--- START OF Dataset entries ---

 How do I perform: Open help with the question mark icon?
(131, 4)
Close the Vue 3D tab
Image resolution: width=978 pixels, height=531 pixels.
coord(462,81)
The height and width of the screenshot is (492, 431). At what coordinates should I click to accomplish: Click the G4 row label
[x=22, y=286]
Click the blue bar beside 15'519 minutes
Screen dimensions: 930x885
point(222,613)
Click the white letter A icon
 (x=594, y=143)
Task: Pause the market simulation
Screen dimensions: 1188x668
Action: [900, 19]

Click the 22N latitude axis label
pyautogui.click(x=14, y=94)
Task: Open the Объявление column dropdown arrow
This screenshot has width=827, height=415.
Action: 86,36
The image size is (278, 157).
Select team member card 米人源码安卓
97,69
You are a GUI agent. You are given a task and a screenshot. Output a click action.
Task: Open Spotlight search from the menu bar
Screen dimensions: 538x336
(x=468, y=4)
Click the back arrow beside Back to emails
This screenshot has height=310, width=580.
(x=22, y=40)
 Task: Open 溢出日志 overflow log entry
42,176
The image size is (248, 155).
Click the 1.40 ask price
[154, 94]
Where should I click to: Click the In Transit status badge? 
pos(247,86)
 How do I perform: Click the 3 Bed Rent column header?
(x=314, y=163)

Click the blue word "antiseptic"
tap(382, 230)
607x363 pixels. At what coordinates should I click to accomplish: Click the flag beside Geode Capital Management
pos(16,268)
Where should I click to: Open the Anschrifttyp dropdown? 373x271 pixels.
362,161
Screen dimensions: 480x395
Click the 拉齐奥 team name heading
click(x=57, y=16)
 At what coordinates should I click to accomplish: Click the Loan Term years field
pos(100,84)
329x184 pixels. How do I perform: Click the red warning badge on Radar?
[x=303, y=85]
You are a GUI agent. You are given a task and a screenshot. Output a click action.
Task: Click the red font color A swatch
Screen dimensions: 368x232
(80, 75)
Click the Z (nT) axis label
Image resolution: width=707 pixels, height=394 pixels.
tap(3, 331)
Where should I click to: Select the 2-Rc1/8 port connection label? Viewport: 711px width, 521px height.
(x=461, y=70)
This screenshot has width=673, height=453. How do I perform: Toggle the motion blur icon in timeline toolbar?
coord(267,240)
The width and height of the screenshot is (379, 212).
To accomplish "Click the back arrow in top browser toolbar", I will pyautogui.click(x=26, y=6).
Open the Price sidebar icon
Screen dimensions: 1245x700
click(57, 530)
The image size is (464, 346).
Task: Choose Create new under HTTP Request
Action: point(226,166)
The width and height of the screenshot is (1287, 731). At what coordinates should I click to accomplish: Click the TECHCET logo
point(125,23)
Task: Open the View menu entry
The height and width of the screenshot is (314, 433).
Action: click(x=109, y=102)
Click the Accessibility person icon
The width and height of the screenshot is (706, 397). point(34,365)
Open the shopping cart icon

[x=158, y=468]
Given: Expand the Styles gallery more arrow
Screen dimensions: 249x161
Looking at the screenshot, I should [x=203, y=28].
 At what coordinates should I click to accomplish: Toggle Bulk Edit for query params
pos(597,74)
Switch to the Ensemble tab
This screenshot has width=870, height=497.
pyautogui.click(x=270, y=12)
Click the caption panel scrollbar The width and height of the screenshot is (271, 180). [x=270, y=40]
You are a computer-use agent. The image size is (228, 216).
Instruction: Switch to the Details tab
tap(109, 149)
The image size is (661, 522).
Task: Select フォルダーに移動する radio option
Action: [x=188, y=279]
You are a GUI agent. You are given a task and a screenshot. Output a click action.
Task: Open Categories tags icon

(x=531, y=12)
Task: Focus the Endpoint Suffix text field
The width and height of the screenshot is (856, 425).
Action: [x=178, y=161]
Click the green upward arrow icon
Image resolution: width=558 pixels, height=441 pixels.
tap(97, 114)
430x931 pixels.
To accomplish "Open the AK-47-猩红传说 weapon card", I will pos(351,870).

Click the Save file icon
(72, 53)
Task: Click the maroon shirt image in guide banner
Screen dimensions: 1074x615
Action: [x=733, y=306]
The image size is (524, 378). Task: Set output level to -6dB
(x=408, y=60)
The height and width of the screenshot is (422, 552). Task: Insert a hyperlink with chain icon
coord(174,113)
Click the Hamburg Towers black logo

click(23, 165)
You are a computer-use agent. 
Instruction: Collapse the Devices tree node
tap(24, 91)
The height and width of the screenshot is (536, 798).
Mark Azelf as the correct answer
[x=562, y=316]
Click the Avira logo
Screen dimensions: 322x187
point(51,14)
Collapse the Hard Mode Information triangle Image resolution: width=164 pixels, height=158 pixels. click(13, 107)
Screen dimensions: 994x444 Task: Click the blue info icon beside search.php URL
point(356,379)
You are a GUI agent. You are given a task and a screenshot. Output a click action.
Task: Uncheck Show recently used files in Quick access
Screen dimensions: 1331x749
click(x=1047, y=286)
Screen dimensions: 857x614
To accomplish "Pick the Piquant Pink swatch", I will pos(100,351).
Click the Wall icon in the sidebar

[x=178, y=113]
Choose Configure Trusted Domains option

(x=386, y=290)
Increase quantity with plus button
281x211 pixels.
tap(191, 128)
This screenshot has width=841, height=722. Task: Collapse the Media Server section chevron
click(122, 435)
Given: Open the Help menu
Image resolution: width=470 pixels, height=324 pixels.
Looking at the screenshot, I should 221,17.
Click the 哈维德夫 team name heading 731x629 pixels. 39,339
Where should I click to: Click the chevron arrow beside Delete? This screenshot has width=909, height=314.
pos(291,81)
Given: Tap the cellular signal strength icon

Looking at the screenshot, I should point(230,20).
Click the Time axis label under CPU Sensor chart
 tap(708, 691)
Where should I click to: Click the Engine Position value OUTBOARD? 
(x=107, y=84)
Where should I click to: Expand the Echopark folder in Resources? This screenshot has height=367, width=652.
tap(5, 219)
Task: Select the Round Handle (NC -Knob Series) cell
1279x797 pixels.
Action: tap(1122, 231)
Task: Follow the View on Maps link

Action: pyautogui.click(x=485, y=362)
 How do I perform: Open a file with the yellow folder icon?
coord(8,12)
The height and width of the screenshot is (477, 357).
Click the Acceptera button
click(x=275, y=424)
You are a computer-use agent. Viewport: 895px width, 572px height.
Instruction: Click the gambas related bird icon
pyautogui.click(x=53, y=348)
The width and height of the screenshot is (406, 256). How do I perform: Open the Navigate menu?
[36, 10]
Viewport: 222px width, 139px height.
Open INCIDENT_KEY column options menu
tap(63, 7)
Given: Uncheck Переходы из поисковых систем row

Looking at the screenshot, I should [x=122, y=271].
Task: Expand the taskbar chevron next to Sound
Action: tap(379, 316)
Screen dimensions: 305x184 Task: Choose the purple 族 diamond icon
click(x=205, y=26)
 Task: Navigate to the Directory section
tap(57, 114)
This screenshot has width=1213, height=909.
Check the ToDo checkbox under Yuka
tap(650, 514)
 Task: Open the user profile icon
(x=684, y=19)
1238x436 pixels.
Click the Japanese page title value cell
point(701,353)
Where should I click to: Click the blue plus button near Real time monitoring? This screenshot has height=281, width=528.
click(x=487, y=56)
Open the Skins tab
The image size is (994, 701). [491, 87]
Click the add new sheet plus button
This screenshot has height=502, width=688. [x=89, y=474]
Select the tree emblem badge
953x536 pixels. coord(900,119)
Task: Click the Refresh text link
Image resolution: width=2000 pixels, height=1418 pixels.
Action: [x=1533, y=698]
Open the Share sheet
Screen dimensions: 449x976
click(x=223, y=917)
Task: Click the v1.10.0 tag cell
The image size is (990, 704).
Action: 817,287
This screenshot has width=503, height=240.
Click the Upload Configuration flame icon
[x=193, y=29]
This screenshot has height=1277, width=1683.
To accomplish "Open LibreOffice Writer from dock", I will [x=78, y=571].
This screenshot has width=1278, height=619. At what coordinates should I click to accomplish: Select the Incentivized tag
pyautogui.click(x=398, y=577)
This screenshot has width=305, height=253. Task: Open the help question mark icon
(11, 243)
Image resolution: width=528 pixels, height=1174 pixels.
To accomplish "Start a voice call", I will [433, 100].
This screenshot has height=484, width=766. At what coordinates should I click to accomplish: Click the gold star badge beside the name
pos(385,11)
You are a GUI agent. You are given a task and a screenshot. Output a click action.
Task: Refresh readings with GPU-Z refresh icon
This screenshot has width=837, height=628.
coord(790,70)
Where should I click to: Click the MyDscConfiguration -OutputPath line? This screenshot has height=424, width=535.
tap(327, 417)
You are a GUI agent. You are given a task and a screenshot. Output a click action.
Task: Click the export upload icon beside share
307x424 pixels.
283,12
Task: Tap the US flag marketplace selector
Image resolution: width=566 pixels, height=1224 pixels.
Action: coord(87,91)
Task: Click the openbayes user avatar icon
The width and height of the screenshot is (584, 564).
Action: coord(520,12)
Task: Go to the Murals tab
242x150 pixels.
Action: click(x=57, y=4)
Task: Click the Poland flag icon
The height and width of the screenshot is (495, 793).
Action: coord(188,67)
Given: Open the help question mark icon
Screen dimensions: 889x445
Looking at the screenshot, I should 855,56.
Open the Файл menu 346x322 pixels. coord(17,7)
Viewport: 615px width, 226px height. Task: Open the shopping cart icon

--- END OF Dataset entries ---

## What you will do
Copy out the material from its first line up to and including the line with "coord(462,81)", requests included, scaling every click coordinate in the answers by 2.5 and rounding to whole numbers, halves up. Leave every number in the requests as it is.

## Answer below
 How do I perform: Open help with the question mark icon?
(328, 10)
Close the Vue 3D tab
Image resolution: width=978 pixels, height=531 pixels.
coord(1155,203)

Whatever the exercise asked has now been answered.